**** Provided data ****

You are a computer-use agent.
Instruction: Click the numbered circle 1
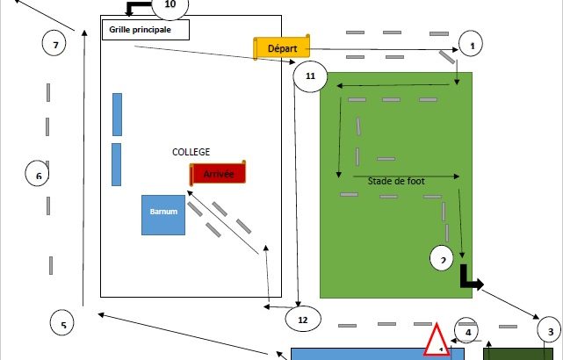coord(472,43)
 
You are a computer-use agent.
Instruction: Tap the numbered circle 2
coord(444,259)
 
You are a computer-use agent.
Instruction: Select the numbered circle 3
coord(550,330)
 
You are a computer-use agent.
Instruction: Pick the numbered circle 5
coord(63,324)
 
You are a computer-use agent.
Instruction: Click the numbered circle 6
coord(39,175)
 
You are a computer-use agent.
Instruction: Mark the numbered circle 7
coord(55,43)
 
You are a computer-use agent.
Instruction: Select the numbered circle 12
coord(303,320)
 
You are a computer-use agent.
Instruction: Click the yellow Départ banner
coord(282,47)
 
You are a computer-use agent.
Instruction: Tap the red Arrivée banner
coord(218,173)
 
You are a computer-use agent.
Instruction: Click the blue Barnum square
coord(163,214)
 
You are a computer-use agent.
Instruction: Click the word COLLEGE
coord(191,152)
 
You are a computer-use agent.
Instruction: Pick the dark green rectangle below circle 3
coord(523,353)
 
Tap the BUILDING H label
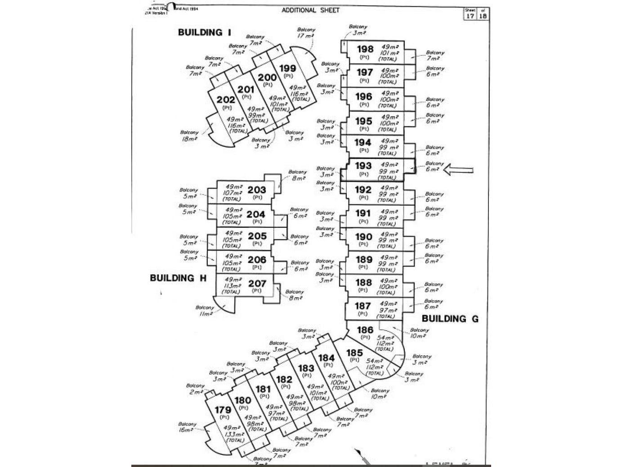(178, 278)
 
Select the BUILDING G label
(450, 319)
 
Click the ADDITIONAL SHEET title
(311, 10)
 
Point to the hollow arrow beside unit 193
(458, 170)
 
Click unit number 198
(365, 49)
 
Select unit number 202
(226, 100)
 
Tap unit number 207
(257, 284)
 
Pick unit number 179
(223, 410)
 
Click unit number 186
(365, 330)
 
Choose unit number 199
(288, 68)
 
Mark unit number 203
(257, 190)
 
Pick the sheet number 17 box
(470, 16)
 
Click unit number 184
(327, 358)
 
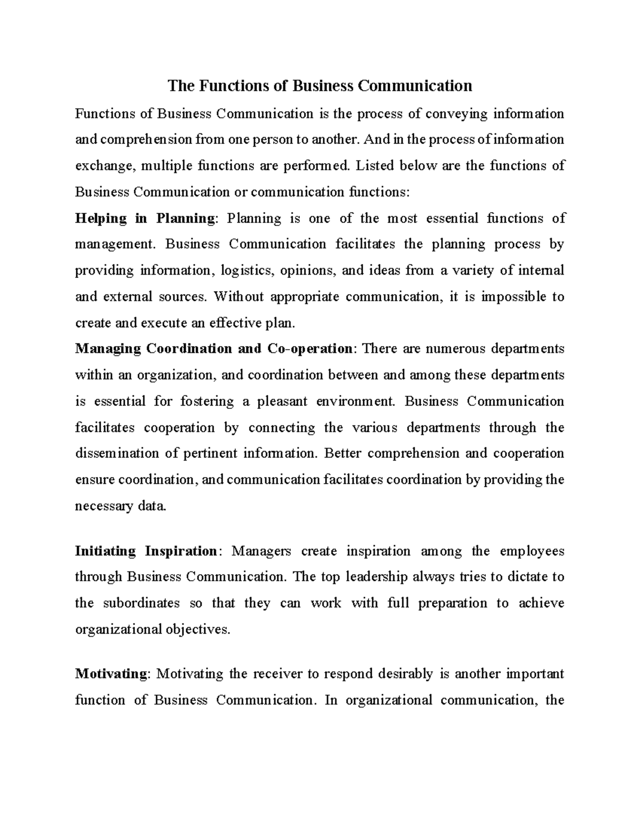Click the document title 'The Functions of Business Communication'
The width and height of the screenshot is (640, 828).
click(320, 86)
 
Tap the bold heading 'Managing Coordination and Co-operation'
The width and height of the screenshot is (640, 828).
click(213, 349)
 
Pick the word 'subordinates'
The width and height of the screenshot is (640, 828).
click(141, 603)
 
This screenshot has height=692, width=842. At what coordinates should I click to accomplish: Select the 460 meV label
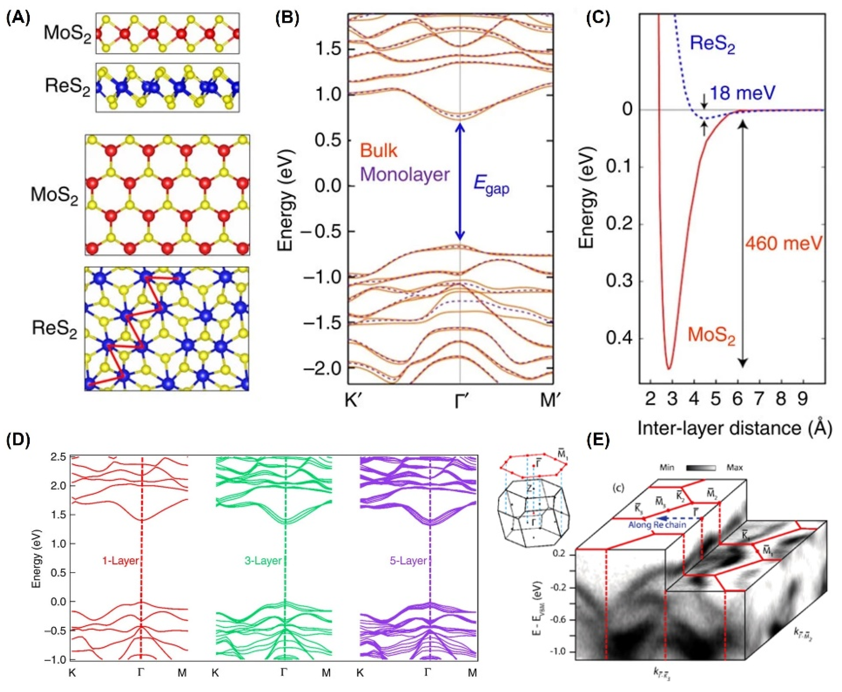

****

◆ **Prompt**:
Rewrite all of the entries above, changing every "numbered circle" to "numbered dot" and leaving everything else as it is. Omit the pictures.

◆ **The response**:
You are a computer-use agent.
Instruction: Click the numbered dot 1
coord(472,43)
 
You are a computer-use agent.
Instruction: Tap the numbered dot 2
coord(444,259)
 
You are a computer-use agent.
Instruction: Select the numbered dot 3
coord(550,330)
 
You are a computer-use agent.
Instruction: Pick the numbered dot 5
coord(63,324)
 
You are a computer-use agent.
Instruction: Click the numbered dot 6
coord(39,175)
 
You are a computer-use agent.
Instruction: Mark the numbered dot 7
coord(55,43)
 
You are a computer-use agent.
Instruction: Select the numbered dot 12
coord(303,320)
 
You are a computer-use agent.
Instruction: Click the yellow Départ banner
coord(282,47)
 
You are a computer-use agent.
Instruction: Tap the red Arrivée banner
coord(218,173)
 
You are a computer-use agent.
Instruction: Click the blue Barnum square
coord(163,214)
 
You are a computer-use agent.
Instruction: Click the word COLLEGE
coord(191,152)
 
You are a computer-use agent.
Instruction: Pick the dark green rectangle below circle 3
coord(523,353)
 
Tap the BUILDING H label
(178, 278)
 
Select the BUILDING G label
(450, 319)
 
Click the ADDITIONAL SHEET title
(311, 10)
 
Point to the hollow arrow beside unit 193
(458, 170)
 
Click unit number 198
(365, 49)
 
Select unit number 202
(226, 100)
 
Tap unit number 207
(257, 284)
 
Pick unit number 179
(223, 410)
 
Click unit number 186
(365, 330)
 
Choose unit number 199
(288, 68)
 
Mark unit number 203
(257, 190)
 
Pick the sheet number 17 box
(470, 16)
 
Click unit number 184
(327, 358)
 
Click the document title 'The Functions of Business Communication'
The width and height of the screenshot is (640, 828).
click(320, 86)
 
Tap the bold heading 'Managing Coordination and Co-operation'
The width and height of the screenshot is (640, 828).
click(213, 349)
 
Pick the word 'subordinates'
The width and height of the screenshot is (640, 828).
click(141, 603)
 
This screenshot has height=692, width=842. At what coordinates should I click to accomplish: Select the 460 meV label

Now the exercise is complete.